◆ **What the task requires**
Please set out the lines of all the records below as a numbered list, skipping blank lines and leaving out the pictures.

◆ **Records about locating elements on screens**
*-*-*
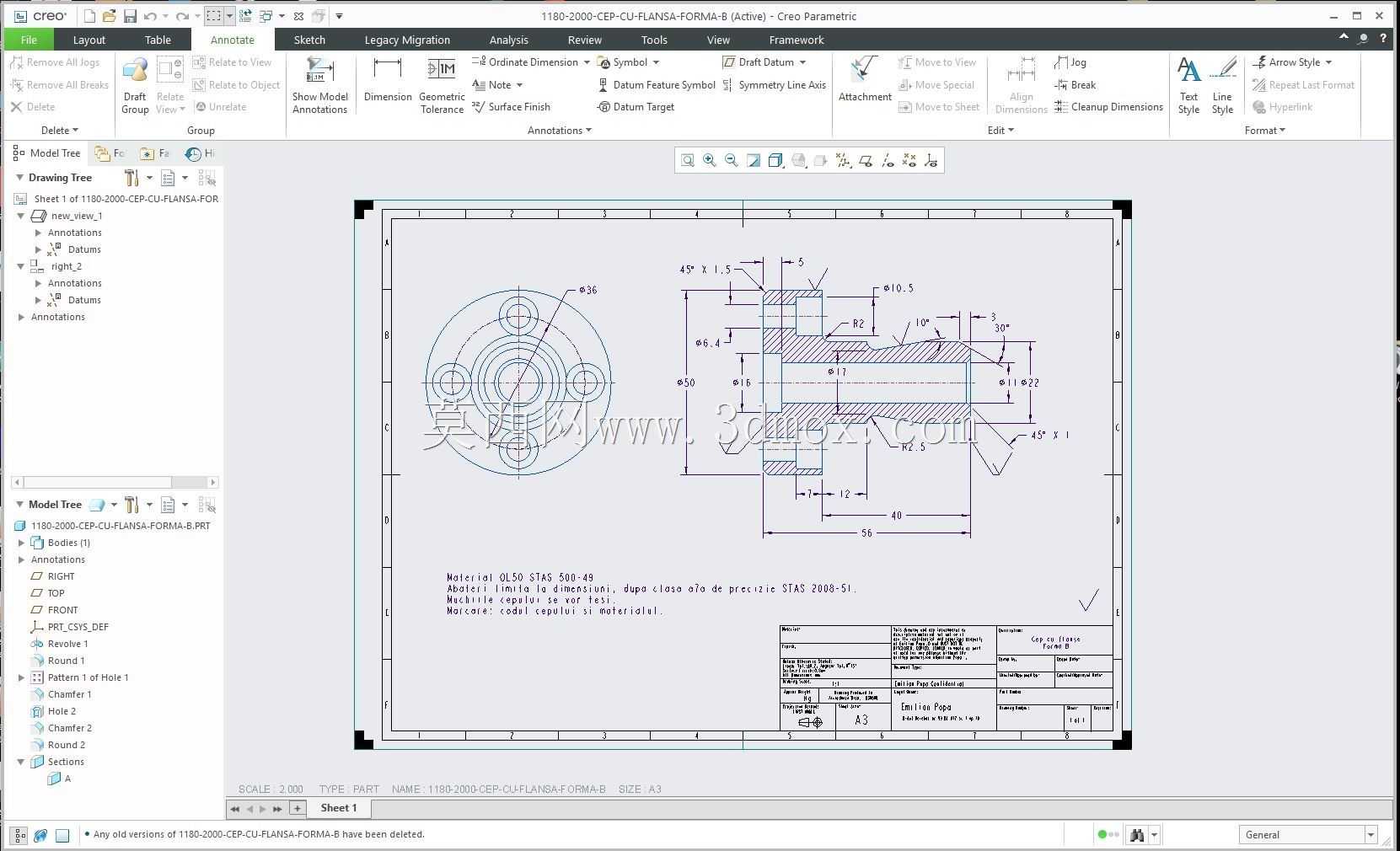This screenshot has width=1400, height=851.
Task: Open the File menu
Action: coord(29,40)
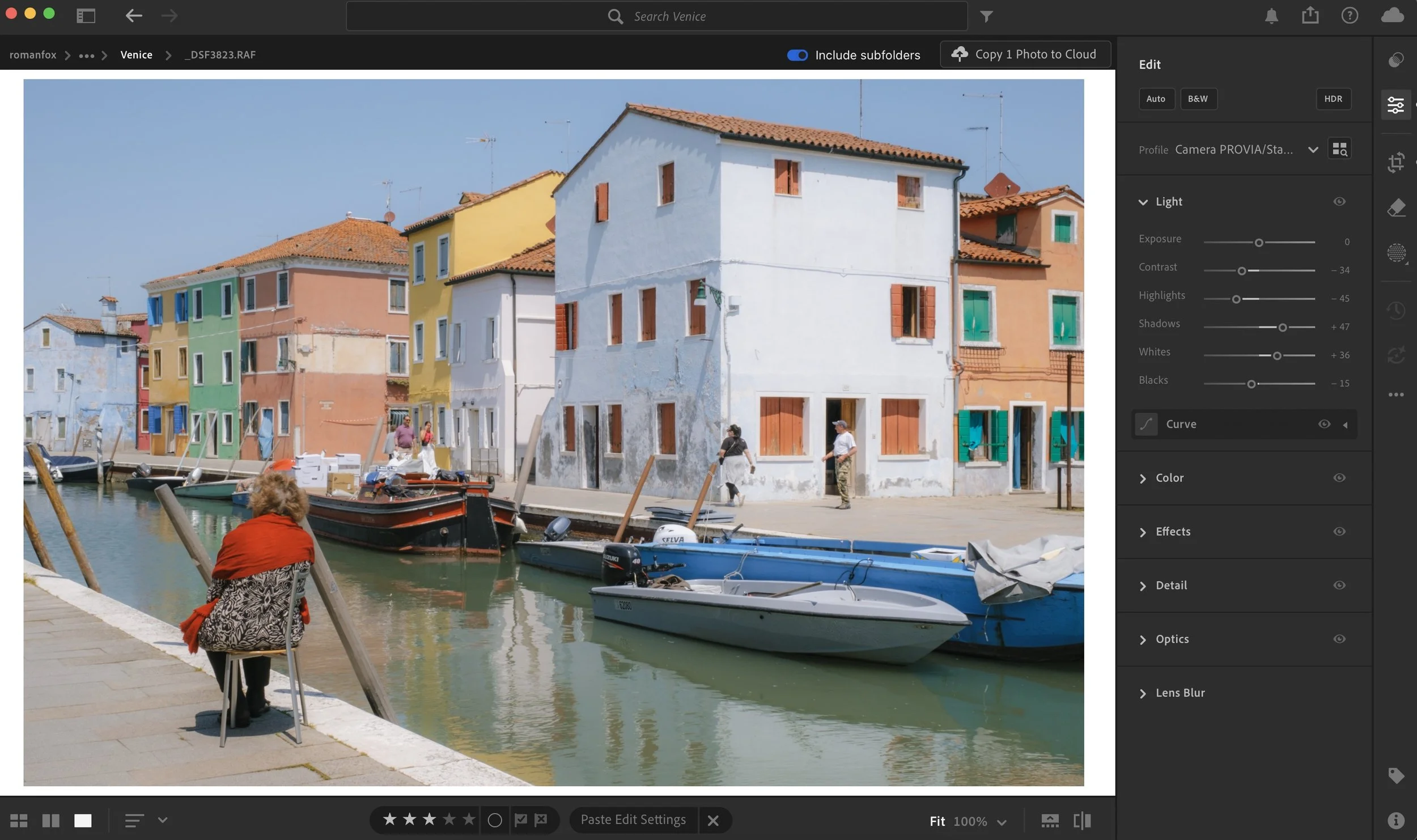1417x840 pixels.
Task: Hide Light panel edits with eye icon
Action: click(1339, 202)
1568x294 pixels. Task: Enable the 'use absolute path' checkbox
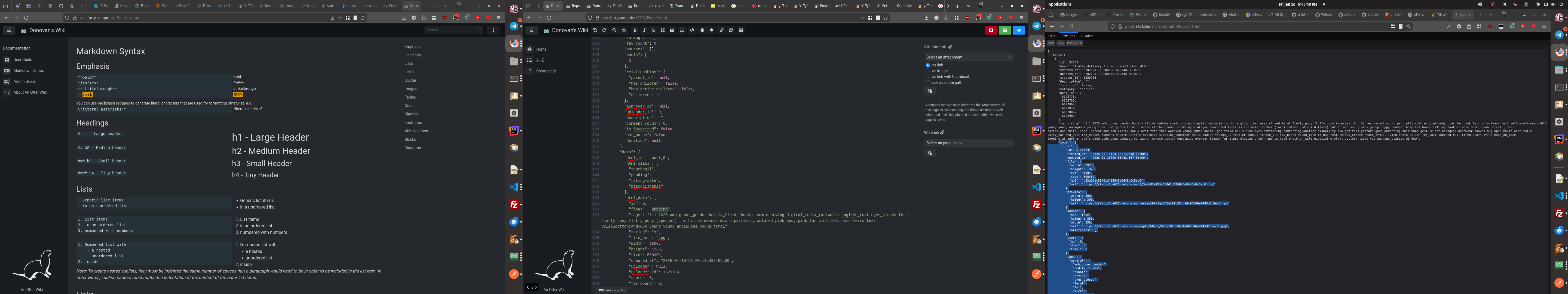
*-*-*
◆ **Finished exercise**
1. This screenshot has width=1400, height=851.
2. Task: Open the File menu
3. Action: coord(29,40)
4. 1417x840 pixels.
5. Task: Hide Light panel edits with eye icon
6. Action: click(1339, 202)
7. 1568x294 pixels. Task: Enable the 'use absolute path' checkbox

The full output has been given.